Need to investigate, but this may be a common failure. See SERVER-35180 why this safeguard was implemented to begin with.

Error:

[js_test:addshard1] s20021| {"t":{"$date":"2022-03-23T23:00:57.855+00:00"},"s":"D1", "c":"ASSERT",   "id":23074,   "ctx":"conn6","msg":"User assertion","attr":{"error":"Location50891: Invalid to set operation session info in a direct client","file":"src/mongo/util/future_impl.h","line":1087}}
[js_test:addshard1] s20021| {"t":{"$date":"2022-03-23T23:00:57.855+00:00"},"s":"D1", "c":"SHARDING", "id":22772,   "ctx":"conn6","msg":"Exception thrown while processing command","attr":{"db":"admin","headerId":238,"error":"Location50891: Invalid to set operation session info in a direct client"}}
[js_test:addshard1] s20021| {"t":{"$date":"2022-03-23T23:00:57.855+00:00"},"s":"I",  "c":"COMMAND",  "id":51803,   "ctx":"conn6","msg":"Slow query","attr":{"type":"command","ns":"testDB.foo","appName":"MongoDB Shell","command":{"shardcollection":"testDB.foo","key":{"a":1},"lsid":{"id":{"$uuid":"cfc58386-5173-412c-a8b9-c1092c53e1ff"}},"$clusterTime":{"clusterTime":{"$timestamp":{"t":1648076457,"i":23}},"signature":{"hash":{"$binary":{"base64":"AAAAAAAAAAAAAAAAAAAAAAAAAAA=","subType":"0"}},"keyId":0}},"$db":"admin"},"numYields":0,"ok":0,"errMsg":"Invalid to set operation session info in a direct client","errName":"Location50891","errCode":50891,"reslen":270,"readConcern":{"level":"local","provenance":"implicitDefault"},"remote":"127.0.0.1:37500","protocol":"op_msg","durationMillis":34}}
[js_test:addshard1] uncaught exception: Error: command { "shardcollection" : "testDB.foo", "key" : { "a" : 1 } } failed: {
[js_test:addshard1] 	"ok" : 0,
[js_test:addshard1] 	"errmsg" : "Invalid to set operation session info in a direct client",
[js_test:addshard1] 	"code" : 50891,
[js_test:addshard1] 	"codeName" : "Location50891",
[js_test:addshard1] 	"$clusterTime" : {
[js_test:addshard1] 		"clusterTime" : Timestamp(1648076457, 38),
[js_test:addshard1] 		"signature" : {
[js_test:addshard1] 			"hash" : BinData(0,"AAAAAAAAAAAAAAAAAAAAAAAAAAA="),
[js_test:addshard1] 			"keyId" : NumberLong(0)
[js_test:addshard1] 		}
[js_test:addshard1] 	},
[js_test:addshard1] 	"operationTime" : Timestamp(1648076457, 38)
[js_test:addshard1] } :
[js_test:addshard1] _getErrorWithCode@src/mongo/shell/utils.js:24:13
[js_test:addshard1] ShardingTest/this.adminCommand@src/mongo/shell/shardingtest.js:415:15
[js_test:addshard1] @jstests/sharding/addshard1.js:73:3

A possible fix could be to strip the session of this is a local client from a shard to config sever in a catalog shard.



 Comments   
Comment by Jack Mulrow [ 28/Mar/22 ]

andrew.shuvalov, IIRC those uasserts/invariants were added because DDirectClient skips logic necessary for running retryable write / transaction commands (the commands that require "operation session info" ie lsid, txnNumber, autocommit, etc.).
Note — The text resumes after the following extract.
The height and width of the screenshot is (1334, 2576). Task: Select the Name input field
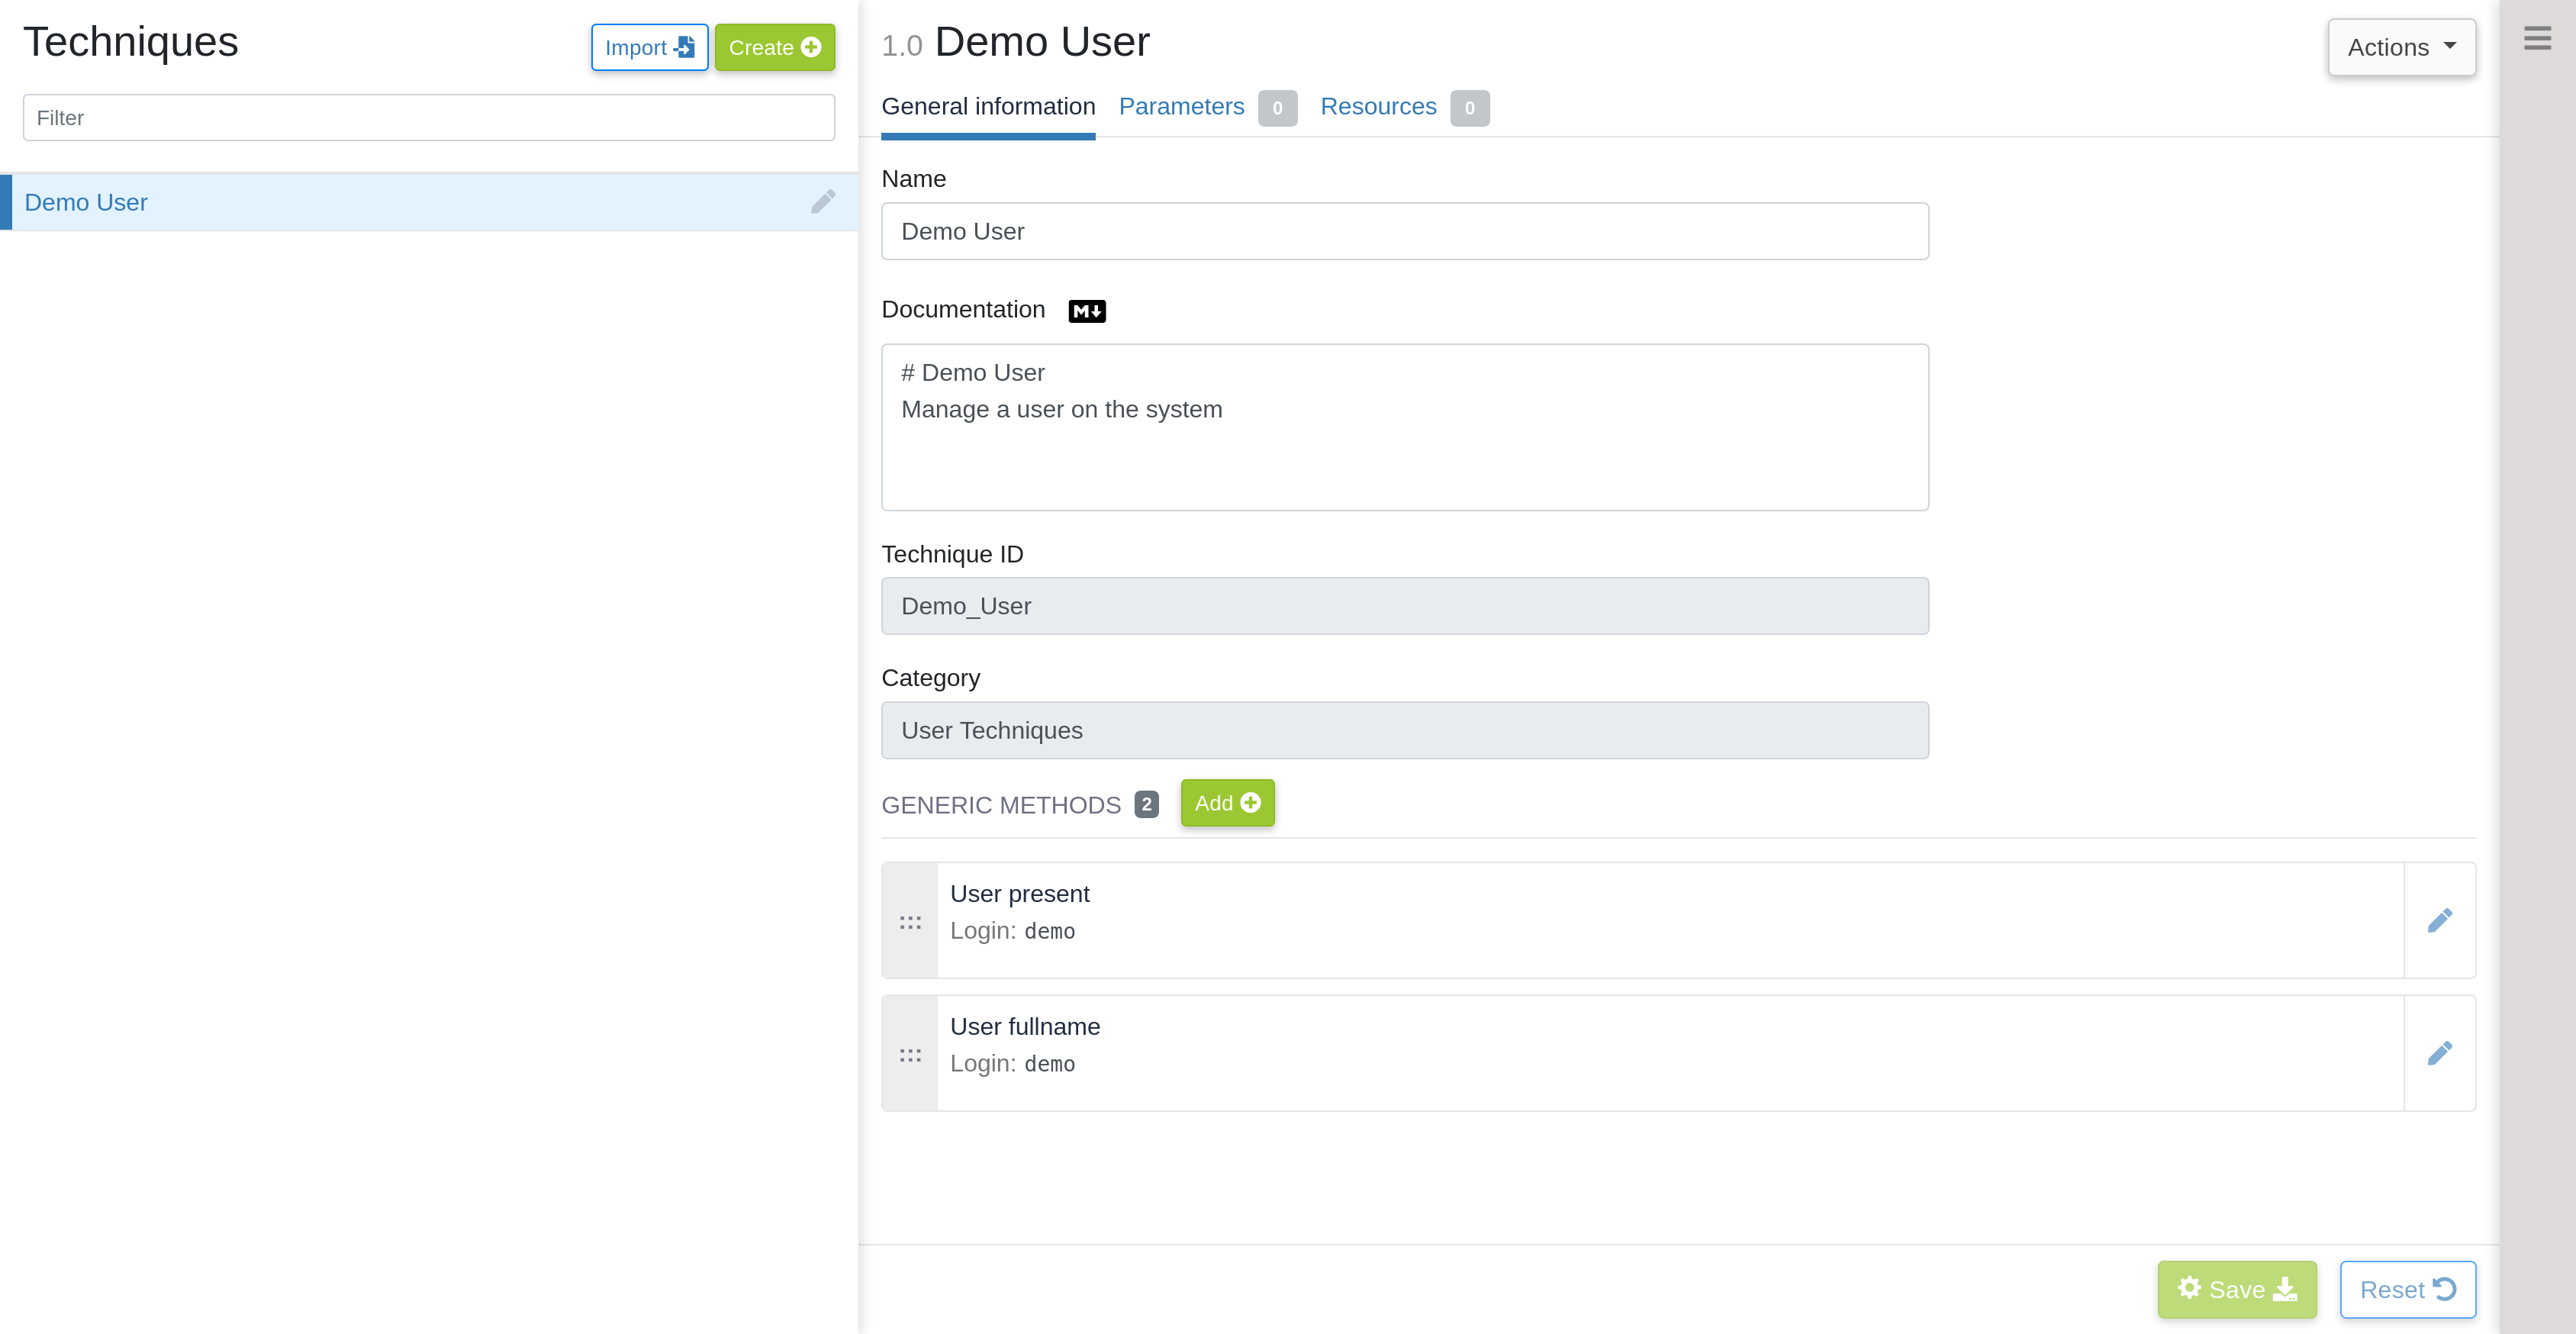pyautogui.click(x=1405, y=230)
It does so because the retryable write / transaction machinery itself uses DBDirectClient and that type inherits its opCtx from its spawning operation, which led to problems with the DBDirectClient operation recursively triggering that machinery.
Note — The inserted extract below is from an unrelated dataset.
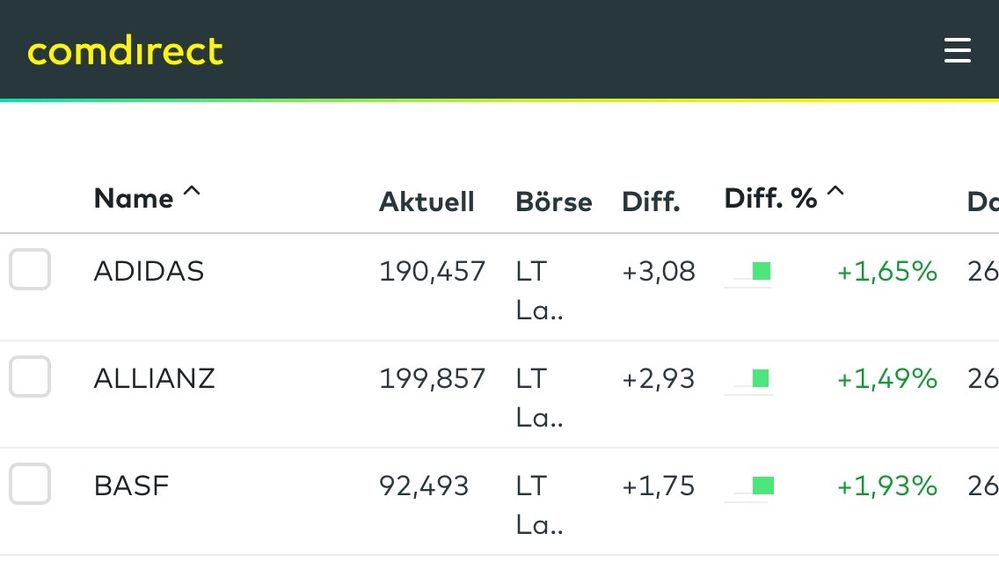
Task: Click ADIDAS current price 190,457
Action: point(432,271)
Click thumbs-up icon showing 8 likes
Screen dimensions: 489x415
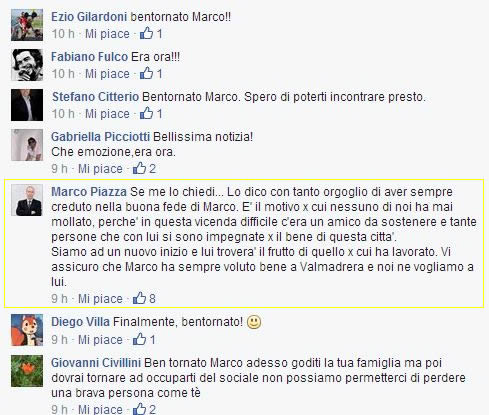pyautogui.click(x=139, y=298)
Of your three workarounds, I believe 1) is the best at this time. We might be able to prove 2) is safe for some operations, but it feels error prone, and 3) would require removing a lot of conditional logic in the command processing / transaction layers, which could take a while. Regular shards already use full clients for operations against themselves via the ShardRemote type, so doing so for a catalog shard too seems reasonable to me.

Generated at Thu Feb 08 06:01:18 UTC 2024 using Jira 9.7.1#970001-sha1:2222b88b221c4928ef0de3161136cc90c8356a66.